EXERCISE GOAL
Please return all lines of the data below containing the string "legend".

DATASET
_ _ _
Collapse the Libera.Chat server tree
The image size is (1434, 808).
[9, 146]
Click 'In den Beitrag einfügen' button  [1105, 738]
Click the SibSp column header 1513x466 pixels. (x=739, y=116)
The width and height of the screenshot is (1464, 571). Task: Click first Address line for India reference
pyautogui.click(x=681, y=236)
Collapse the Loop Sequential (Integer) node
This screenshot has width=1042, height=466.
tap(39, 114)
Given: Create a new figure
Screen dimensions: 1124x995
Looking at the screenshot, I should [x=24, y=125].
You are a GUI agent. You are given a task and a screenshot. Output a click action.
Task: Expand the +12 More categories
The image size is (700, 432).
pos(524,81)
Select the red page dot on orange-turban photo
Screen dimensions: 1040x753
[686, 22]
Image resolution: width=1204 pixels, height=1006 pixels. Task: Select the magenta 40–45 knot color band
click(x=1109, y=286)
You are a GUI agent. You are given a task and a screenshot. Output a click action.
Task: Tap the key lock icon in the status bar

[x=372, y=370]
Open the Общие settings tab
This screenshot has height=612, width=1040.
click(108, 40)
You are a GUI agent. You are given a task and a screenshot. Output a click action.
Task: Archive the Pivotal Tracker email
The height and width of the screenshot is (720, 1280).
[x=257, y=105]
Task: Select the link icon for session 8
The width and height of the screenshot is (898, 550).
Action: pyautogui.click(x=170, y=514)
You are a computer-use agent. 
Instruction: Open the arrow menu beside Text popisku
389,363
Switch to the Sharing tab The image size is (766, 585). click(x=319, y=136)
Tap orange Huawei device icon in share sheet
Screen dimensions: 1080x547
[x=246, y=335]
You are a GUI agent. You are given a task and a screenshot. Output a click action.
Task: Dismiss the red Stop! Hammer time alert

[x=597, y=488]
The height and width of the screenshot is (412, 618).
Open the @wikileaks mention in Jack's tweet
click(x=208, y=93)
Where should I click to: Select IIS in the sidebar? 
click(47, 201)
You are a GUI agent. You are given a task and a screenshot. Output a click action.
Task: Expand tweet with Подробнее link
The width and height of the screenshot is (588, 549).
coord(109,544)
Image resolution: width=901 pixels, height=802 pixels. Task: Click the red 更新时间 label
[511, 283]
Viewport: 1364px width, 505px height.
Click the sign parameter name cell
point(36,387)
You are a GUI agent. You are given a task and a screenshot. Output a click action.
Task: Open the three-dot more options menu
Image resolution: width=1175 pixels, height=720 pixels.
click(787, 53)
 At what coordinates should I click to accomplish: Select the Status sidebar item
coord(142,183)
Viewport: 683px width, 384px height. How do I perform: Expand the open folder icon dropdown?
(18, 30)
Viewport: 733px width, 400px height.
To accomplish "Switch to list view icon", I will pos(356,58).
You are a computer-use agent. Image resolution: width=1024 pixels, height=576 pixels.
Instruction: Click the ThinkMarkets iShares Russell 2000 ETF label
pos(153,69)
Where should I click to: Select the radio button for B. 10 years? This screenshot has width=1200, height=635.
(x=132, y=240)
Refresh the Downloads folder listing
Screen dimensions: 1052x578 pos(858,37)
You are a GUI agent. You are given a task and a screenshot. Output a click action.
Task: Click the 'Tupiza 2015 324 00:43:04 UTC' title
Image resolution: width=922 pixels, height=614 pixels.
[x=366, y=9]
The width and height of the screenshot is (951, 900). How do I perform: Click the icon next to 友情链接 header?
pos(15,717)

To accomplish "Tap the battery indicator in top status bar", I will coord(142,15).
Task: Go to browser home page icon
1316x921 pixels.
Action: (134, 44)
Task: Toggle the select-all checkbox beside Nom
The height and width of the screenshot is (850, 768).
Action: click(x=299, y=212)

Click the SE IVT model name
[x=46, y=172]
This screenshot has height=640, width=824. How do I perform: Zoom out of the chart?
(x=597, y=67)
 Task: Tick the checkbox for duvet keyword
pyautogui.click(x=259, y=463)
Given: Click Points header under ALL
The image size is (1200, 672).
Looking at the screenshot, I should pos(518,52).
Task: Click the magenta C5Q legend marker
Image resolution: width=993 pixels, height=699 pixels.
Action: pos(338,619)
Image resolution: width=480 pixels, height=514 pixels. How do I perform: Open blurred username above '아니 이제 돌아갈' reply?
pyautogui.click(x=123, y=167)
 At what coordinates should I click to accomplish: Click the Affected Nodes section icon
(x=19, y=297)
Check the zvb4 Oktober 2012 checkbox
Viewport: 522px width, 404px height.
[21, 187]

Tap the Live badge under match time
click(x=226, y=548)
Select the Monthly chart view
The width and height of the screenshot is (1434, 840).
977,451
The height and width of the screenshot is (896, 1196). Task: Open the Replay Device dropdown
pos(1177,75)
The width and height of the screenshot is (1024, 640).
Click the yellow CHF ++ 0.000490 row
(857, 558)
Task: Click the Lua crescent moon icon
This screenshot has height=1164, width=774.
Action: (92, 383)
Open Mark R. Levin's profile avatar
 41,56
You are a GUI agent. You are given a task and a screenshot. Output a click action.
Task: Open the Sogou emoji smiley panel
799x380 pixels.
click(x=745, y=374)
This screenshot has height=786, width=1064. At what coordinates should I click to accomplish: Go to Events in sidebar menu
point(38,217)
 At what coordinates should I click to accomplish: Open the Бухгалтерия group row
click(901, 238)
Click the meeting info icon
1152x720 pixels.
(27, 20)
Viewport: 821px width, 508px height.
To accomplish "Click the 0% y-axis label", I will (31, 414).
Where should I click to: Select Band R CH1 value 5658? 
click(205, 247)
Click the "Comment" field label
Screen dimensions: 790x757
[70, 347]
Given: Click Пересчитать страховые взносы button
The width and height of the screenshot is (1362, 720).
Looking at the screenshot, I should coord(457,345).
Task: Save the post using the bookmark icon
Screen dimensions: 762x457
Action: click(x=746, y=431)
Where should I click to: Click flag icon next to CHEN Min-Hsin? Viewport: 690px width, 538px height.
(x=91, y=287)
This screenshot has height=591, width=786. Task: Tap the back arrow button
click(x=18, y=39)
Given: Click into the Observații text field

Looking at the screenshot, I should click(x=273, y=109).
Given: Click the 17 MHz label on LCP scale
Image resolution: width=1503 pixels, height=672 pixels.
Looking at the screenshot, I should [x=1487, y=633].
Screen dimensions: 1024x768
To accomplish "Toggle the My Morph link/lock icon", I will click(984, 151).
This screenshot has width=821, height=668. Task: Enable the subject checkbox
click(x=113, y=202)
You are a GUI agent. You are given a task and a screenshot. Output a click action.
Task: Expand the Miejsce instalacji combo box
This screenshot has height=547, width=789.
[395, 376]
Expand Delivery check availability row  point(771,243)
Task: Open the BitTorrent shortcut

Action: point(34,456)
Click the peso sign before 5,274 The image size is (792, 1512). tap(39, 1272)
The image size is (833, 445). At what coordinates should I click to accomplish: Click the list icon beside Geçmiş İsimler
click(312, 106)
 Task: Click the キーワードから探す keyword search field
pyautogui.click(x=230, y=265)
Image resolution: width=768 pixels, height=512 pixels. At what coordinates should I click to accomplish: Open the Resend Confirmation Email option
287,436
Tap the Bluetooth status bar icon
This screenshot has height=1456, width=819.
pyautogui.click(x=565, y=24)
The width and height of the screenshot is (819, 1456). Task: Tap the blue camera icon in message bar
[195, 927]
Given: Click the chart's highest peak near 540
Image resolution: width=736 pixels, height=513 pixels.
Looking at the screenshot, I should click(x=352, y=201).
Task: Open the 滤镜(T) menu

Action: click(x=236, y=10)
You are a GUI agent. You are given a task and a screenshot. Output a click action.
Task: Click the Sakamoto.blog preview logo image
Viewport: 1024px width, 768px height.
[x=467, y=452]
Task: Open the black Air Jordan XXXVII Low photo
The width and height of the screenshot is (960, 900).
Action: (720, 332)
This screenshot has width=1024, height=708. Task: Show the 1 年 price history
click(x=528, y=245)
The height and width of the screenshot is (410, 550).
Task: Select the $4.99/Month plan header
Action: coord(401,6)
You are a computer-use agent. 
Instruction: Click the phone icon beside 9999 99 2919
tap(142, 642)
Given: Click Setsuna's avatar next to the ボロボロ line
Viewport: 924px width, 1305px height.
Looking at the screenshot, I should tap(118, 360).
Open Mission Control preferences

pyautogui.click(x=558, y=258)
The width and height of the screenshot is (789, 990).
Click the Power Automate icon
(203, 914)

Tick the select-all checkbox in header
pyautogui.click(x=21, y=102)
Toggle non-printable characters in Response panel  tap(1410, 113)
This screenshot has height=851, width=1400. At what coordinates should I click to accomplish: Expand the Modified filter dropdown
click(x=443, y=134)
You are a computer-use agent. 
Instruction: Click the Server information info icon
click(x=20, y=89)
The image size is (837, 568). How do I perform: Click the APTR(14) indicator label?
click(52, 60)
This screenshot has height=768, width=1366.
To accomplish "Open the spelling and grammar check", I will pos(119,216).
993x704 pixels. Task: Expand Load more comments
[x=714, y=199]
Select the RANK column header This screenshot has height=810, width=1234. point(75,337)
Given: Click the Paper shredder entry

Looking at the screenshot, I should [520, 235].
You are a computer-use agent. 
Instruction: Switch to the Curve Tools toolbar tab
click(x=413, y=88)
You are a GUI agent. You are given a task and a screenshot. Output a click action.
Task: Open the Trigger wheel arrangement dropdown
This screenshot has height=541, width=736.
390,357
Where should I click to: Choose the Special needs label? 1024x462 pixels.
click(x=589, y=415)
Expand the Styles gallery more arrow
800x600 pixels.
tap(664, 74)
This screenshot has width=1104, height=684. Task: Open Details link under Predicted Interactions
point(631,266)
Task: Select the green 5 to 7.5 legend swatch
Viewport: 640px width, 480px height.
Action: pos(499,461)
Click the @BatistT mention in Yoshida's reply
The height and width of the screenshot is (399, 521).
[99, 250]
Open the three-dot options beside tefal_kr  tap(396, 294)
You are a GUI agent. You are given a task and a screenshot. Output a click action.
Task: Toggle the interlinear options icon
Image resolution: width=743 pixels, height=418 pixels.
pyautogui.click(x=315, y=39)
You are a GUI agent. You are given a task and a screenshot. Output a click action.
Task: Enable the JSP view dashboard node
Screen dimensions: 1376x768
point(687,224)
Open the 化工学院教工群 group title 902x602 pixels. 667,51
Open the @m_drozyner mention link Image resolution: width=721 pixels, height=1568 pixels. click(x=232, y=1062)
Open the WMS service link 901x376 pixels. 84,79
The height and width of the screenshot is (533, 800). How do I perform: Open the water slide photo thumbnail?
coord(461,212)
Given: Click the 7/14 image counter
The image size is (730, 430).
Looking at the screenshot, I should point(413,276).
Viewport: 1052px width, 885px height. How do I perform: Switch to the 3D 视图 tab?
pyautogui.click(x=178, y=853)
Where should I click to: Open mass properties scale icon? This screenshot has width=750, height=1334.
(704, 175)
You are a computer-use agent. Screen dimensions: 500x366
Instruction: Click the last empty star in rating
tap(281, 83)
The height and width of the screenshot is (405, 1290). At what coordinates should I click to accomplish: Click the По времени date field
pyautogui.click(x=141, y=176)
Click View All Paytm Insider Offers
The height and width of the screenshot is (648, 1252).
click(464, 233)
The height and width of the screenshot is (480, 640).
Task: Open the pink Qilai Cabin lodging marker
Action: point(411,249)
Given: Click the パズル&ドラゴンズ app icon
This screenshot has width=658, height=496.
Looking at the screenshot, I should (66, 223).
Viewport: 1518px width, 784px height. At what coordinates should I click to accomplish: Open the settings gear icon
_ _ _
ANSWER
Task: Click the magenta C5Q legend marker
Task: Select the green 5 to 7.5 legend swatch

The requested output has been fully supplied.